Вдвоем они самозабвенно трахаются – на лестничной клетке, на полу, у книжных полок, на диване, во сне, и просыпаясь, и видя сны, и читая вслух, и болтая, и поедая китайские блюда навынос – сперва палочками, после – руками, а после – из рук друг дружки, а после?..
Арифметика любящего: сосчитай и проверь, сколько пальцев войдет в ее рот, сколько пальцев войдет в ее лоно. Сосчитай и проверь, сколько раз она может кончить. Все это оба записывают воображаемым мелом на воображаемой классной доске. Она лежит без движения – распущенные волосы разметаны веером по подушке – и кончает, просто глядя ему в глаза.
Вдвоем они сравнивают прошлые жизни, делятся тайным, самым дорогим.
Вдвоем сводят весь разговор к воркованию, к щебету, упиваются счастьем, будто птицы в гнезде.
Вдвоем пробуют в нем усомниться.
Нет, все напрасно.
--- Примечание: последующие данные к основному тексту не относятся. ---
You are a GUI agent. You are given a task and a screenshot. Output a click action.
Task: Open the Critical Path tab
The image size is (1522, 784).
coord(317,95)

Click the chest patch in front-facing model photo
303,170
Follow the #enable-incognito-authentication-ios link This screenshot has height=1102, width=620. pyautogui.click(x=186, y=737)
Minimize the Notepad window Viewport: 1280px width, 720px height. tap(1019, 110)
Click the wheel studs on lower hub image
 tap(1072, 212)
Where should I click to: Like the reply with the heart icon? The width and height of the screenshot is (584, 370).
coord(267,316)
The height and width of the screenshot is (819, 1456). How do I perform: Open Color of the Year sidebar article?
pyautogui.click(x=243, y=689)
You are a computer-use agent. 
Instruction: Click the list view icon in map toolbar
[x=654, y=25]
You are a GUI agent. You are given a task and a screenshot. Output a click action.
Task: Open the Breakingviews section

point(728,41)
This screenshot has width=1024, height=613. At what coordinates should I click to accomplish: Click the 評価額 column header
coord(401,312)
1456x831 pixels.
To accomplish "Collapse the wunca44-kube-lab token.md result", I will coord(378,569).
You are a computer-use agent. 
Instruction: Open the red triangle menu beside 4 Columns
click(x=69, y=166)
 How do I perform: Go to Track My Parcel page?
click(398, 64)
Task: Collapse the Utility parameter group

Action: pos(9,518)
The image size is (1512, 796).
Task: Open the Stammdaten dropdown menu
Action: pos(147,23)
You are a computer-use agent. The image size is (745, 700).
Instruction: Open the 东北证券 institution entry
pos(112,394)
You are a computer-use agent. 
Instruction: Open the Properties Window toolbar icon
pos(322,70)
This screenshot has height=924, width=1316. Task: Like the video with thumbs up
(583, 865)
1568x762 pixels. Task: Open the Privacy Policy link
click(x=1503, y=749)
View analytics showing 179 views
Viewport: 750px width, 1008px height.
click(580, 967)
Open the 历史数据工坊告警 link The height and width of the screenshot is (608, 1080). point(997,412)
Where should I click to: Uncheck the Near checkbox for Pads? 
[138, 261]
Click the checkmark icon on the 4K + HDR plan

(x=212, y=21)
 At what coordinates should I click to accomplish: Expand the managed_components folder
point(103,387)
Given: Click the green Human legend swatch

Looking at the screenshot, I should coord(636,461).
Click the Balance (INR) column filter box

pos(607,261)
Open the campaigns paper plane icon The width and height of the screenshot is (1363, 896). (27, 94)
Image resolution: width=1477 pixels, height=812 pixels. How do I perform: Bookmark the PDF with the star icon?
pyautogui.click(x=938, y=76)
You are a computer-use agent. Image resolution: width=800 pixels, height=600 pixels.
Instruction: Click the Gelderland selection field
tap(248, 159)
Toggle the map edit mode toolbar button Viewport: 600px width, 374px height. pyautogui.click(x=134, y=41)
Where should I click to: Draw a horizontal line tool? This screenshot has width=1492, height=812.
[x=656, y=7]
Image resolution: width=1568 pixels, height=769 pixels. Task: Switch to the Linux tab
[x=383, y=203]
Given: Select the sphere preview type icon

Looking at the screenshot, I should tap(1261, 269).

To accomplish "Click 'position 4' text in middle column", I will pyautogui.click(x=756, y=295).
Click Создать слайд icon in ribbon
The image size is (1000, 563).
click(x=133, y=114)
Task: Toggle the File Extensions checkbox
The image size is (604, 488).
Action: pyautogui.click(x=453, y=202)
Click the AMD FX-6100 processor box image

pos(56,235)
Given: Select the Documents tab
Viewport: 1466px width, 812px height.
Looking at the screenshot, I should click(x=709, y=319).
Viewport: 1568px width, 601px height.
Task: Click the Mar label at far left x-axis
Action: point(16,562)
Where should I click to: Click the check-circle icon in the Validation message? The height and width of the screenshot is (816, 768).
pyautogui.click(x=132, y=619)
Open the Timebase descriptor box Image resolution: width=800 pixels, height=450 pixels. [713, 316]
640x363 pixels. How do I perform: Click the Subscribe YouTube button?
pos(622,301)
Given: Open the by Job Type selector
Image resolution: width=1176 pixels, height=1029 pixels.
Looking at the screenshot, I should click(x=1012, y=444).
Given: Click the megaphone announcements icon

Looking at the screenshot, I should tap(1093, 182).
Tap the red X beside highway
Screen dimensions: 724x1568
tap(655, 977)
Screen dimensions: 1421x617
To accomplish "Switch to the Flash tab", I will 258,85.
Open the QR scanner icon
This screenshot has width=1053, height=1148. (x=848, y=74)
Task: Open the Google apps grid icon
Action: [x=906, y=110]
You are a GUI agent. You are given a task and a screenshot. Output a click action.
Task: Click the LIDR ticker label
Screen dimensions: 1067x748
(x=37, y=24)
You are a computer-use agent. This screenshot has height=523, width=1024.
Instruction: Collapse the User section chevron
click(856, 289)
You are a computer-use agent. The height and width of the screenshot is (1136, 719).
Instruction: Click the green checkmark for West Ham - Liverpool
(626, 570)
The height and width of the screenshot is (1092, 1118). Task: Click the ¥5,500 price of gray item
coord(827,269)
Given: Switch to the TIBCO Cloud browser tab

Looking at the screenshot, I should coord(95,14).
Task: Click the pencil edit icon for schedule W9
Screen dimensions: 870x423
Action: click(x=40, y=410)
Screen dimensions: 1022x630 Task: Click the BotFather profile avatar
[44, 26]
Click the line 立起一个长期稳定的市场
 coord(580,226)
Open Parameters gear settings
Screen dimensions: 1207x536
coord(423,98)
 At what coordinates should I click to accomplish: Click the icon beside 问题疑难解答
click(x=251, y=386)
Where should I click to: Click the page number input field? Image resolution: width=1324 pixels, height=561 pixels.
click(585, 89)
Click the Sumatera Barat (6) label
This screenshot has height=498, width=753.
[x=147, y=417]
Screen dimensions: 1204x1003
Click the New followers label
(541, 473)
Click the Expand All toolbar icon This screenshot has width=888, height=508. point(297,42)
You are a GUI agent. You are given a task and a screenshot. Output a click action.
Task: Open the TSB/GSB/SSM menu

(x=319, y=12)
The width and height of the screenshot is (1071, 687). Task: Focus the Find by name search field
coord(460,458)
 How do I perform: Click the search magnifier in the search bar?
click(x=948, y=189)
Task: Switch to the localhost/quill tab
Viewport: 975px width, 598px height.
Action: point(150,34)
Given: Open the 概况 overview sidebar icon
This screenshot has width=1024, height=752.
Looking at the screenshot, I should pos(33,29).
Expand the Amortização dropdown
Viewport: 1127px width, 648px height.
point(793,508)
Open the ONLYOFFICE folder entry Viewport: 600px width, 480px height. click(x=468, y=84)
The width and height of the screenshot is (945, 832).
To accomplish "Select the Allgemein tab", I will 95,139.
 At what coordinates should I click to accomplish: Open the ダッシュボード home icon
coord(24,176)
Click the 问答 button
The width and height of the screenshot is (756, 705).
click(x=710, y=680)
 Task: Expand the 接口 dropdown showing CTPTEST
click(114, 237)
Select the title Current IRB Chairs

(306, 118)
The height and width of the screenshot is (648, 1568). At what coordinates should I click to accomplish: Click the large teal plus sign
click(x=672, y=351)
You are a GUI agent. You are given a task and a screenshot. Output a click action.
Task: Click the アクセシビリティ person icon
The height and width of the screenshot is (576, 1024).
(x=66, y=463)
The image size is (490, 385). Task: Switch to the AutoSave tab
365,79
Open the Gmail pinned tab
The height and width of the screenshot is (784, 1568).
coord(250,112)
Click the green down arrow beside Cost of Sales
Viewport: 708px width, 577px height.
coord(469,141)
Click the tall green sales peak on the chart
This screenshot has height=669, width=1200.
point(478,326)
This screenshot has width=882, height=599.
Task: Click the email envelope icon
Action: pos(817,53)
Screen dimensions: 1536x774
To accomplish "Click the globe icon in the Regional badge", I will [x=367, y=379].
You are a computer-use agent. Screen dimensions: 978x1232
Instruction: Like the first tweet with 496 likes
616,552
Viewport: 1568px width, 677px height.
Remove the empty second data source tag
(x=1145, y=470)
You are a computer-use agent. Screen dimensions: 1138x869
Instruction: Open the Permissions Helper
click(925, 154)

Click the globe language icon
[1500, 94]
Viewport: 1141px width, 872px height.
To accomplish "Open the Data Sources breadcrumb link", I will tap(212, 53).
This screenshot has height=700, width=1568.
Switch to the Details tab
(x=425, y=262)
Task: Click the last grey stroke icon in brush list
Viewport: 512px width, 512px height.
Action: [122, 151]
Способов разбить сердце на свете немало. Один из них – разорвать его пополам, разлучиться, потому они и не расстаются.
– Судьба, – говорит он. И не ошибается.
– Волшебство, – говорит она. И тоже не ошибается.
– Созданы друг для друга, – говорят они хором. И снова не ошибаются.
Осторожнее… Не стоит поминать ни о злосчастных звездах, ни о Дездемоне с Отелло, ни о Ромео с Джульеттой. И обо всех тех, прочих, на самом-то деле никогда не существовавших. Всех их кто-то выдумал, и если кого из них любовь погубила, это дело не наше.
Вдвоем они снова сравнивают отпечатки пальцев – на сей раз с помощью чернил. Он прижимает ее большой палец к листу бумаги, смотрит на оттиск, запоминает узор, а она запоминает изгибы его папиллярных линий.
Вдвоем они говорят:
– Навек.
Разуйте же глаза! Всякий знает: «навек» – не простое слово, волшебное. «Навек» – далеко не всегда то самое, что ты выбрал бы, кабы располагал всей информацией.
Итак, маг с ведьмой горбятся над столом на нейтральной территории, в дешевом греческом ресторанчике, сатанея от грубости официантки и горького, как хина, кофе. За окном с неба льет, как из ведра. Внутри с потолка струится флуоресцентный свет. Ведьмины таксомоторы патрулируют улицы, тоскливо каркая, а крылья сложив за спиной. Летать в такую мерзкую погоду, определенно, не стоит.